You are correct on both counts regarding the vim and grep example - I guess I just assumed I would have to have all the files on a single line before handing them off to vim.

Thanks for the suggestion about -exec +; I will have to remember it in the future.


Backticks, ``, and $(), use IFS to parse the command's output into words which then become the $()'s replacement and IFS normally contains \n.


Would anyone mind doing me a favor by explaining xargs in more detail? I've tried learning it a couple times but I always seem to forget the primary situations in which it's useful. Thank you in advance!


Xargs takes a newline separated list and maps the list to a command.

    find ./ -name '*.log' | xargs rm
Finds all log files and map them to 'rm' commands. e.g. if it finds system.log and rails.log it will run the command `rm system.log rails.log`.
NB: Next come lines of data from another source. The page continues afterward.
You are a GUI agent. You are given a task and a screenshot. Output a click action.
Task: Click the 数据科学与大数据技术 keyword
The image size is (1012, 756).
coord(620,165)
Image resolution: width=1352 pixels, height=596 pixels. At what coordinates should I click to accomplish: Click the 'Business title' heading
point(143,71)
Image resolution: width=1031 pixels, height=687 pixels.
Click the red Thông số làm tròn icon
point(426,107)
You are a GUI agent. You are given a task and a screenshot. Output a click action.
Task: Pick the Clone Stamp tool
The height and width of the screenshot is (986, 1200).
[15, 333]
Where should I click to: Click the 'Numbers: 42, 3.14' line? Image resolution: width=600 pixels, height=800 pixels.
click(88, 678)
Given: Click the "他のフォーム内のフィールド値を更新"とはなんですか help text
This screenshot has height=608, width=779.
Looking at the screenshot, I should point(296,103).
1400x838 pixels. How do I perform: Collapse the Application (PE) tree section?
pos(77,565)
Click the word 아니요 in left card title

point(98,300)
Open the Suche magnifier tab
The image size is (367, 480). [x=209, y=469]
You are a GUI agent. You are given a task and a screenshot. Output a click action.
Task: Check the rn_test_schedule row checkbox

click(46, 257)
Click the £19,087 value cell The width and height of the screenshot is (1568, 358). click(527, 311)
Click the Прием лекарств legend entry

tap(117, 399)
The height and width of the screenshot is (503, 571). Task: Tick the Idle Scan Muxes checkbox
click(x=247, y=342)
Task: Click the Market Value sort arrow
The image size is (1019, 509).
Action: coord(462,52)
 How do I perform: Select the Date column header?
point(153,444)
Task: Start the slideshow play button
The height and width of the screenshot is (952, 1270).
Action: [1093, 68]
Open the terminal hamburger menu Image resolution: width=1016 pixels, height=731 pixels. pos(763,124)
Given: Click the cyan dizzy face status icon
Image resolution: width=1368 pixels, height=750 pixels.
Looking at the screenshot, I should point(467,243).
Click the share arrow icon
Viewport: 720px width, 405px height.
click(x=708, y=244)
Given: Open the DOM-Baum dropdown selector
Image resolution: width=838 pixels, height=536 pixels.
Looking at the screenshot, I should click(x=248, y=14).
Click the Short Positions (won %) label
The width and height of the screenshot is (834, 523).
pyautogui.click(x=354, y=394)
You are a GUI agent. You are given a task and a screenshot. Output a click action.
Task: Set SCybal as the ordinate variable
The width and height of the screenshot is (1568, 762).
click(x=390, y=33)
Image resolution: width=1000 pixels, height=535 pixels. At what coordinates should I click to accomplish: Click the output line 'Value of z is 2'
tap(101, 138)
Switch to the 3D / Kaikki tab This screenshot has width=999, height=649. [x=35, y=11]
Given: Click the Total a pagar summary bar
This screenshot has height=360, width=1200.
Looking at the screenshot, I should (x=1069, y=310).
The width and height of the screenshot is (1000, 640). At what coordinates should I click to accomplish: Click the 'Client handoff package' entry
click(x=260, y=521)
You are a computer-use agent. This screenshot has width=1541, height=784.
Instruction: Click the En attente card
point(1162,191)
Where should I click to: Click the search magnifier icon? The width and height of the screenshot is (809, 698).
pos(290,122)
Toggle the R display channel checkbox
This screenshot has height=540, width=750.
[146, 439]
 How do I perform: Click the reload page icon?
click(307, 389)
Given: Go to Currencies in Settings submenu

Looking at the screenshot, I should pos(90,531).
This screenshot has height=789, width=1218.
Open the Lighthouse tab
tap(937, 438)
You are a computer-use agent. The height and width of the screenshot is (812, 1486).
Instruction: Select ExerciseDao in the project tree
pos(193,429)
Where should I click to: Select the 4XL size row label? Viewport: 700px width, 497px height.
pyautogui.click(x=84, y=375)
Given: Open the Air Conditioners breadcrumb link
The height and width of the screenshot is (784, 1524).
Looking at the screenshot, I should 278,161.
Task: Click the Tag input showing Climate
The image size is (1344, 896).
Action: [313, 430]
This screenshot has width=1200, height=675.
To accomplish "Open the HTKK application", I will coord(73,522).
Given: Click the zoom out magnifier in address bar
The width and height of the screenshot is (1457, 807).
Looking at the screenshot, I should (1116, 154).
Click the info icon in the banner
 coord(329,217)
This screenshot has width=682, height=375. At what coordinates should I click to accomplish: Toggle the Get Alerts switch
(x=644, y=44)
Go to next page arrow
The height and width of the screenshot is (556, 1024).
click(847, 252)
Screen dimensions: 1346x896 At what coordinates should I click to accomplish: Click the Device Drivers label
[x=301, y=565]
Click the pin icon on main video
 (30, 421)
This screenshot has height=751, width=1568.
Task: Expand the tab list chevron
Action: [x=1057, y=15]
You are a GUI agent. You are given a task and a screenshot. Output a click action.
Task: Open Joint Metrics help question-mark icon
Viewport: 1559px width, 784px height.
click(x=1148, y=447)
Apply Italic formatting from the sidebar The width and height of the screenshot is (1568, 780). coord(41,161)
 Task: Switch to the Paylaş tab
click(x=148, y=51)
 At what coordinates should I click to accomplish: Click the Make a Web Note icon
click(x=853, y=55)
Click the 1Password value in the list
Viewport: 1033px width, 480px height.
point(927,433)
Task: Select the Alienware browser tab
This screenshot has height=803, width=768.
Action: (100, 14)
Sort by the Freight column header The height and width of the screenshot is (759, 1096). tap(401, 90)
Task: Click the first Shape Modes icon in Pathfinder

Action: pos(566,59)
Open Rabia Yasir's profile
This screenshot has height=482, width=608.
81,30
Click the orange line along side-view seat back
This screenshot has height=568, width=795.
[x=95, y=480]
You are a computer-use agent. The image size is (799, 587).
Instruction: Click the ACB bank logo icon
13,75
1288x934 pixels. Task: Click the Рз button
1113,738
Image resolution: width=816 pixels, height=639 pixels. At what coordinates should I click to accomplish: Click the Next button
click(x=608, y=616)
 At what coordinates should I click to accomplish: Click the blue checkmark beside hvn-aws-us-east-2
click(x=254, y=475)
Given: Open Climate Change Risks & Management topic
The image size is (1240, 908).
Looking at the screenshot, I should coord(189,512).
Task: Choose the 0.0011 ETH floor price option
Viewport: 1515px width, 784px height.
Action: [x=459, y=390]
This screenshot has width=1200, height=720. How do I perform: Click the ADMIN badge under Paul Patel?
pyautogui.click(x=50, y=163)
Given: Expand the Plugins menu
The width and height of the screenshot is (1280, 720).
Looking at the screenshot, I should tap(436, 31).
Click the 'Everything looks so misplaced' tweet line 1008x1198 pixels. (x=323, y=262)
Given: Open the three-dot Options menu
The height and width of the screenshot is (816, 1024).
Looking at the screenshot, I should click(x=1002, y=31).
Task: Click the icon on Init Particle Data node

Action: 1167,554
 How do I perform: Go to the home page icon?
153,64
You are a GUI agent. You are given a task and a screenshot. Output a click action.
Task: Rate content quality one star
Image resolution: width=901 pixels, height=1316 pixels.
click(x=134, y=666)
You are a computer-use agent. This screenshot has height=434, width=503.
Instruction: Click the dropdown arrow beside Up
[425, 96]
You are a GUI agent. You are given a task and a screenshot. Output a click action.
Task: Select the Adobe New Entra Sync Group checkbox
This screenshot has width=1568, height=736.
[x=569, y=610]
xargs will automatically do things like break up very long lists into multiple command calls so that it doesn't exceed the maximum number of arguments a command can have.

Other useful things about xargs are '-P <NUM>' which lets you run the same command in parallel. I use this with curl to do ghetto benchmarks.

The next major flag is `-n <NUM>` which changes the number of arguments per command call. e.g. `-n 1` will run the command per argument passed to xargs.

And the last flag I commonly use is `-I {}`. This sets `{}` as a variable which contains the arguments. (This also forces `-n 1`). This is useful for things like:

    find ./ -name '*.log' | xargs -I{} sh -c "if [ -f {}.gz ]; then rm {}; fi"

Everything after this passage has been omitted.